还需要特别注意的情况是:如果将要删除的节点是根节点。
package com.huai.sort.binaryTree;
/**
* 二叉树排序算法
* <p>数据使用链式二叉树来存储,在增加节点的时候,小的在父节点的左边,大的在父节点的右边。刚增加的数据都是叶子节点</p>
* <p>在删除的时候,可以有三种情况,分别是:(用a表示当前将要删除的节点)
* 第一,如果a是叶子节点,可以直接删除;
* 第二,如果a只有一个孩子节点,那么需要把孩子节点上移到a的位置;
* 第三,如果a有两个子节点,那么需要找到a的后继节点b(中序遍历),把b移到a的位置,
* 这时候需要注意一种特殊情况,那就是后继节点b是将要删除的节点a的右孩子,需要单独处理。</p>
* Created by liangyh on 16-1-20.
*/
public class BinaryTreeSortTest {
private Node head;
public void print(){
Node current = head;
travel(head);
}
/**
* 中序中序遍历
* @param node
*/
private void travel(Node node){
if(node == null) return;
travel(node.left);
System.out.print(node.data+" ");
travel(node.right);
}
/**
* 增加一个节点,小的在父节点的左边,大的在父节点的右边
* @param data
*/
public void add(int data){
Node newNode = new Node(data);
if(head == null){
head = newNode;
return;
}
Node current = head;
while(true){
if(current.data < data){
if(current.right != null) {
current = current.right;
} else{
current.right = newNode;
return;
}
}else{
if(current.left != null) {
current = current.left;
} else {
current.left = newNode;
return;
}
}
}
}
/**
* 删除一个节点
* @param data
* @return
*/
public boolean delete(int data){
if(head == null) return false;
Node parent = head;
Node current = head;
boolean isLeft = true;
while(current.data != data){
parent = current;
if(current.data < data){
current = current.right;
isLeft = false;
}else{
current = current.left;
isLeft = true;
}
if(current == null) return false;
}
deleteCurrentNode2(current,isLeft, parent);
return true;
}
/**
* 删除当前节点
* @param current 将要删除的节点
* @param previous 当前节点的前一个节点
* @param isLeftChild 当前节点是否为左孩子
*/
private void deleteCurrentNode(Node current, boolean isLeftChild, Node previous){
//特殊处理,如果将要删除的数据是根节点
if(current == head){
if(head.left != null && head.right != null){
previous = head;
Node deletingNode = head;//保存将要删除的节点
current = head.right;
//寻找将要删除的节点的后继节点(中序遍历)
while(current.left != null){
previous = current;
current = current.left;
}
deletingNode.data = current.data;
if(previous == deletingNode)//如果后继节点是待删除节点的右子树。

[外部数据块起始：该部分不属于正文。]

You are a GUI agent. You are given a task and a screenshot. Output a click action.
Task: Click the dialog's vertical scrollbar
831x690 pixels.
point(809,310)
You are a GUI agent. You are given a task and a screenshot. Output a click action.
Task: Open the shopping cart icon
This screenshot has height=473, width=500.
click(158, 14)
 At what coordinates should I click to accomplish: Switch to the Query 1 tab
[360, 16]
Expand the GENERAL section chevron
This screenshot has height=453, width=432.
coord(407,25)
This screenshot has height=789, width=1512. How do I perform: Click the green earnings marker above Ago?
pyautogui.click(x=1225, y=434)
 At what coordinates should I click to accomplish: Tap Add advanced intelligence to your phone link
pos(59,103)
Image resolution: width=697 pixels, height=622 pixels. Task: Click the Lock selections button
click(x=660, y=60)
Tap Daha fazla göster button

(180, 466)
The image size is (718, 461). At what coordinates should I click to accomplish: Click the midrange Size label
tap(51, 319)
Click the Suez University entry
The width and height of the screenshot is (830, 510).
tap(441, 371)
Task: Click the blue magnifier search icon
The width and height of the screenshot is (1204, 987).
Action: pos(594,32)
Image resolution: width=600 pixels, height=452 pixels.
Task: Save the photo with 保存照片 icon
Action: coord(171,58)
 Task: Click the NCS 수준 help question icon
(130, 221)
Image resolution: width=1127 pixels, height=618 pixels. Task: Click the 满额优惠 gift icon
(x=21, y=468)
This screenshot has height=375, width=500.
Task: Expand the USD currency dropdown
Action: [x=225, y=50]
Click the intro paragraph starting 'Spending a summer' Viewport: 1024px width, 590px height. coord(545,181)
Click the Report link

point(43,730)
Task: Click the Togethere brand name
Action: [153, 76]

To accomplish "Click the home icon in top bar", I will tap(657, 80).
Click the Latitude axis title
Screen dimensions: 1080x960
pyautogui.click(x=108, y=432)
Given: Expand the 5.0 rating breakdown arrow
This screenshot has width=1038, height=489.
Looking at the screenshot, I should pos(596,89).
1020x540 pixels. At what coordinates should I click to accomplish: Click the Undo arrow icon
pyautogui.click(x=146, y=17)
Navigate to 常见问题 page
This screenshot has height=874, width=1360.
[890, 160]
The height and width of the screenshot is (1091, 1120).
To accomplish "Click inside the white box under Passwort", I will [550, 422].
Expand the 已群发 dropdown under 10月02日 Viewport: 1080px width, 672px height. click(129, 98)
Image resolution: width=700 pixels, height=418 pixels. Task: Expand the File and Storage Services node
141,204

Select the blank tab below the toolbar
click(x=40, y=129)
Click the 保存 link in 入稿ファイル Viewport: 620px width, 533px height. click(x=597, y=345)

previous.right = current.right;
else
previous.left = current.right;
}else if(head.left != null){
head = head.left;
}else if(head.right != null){
head = head.right;
}else{
//head.left == null && head.right == null
head = null;
}
return;
}
if(current.left != null && current.right != null){
previous = current;
Node deletingNode = current;//保存将要删除的节点
current = current.right;
//寻找将要删除的节点的后继节点(中序遍历)
while(current.left != null){
previous = current;
current = current.left;
}
deletingNode.data = current.data;
if(previous == deletingNode)//如果后继节点是待删除节点的右子树。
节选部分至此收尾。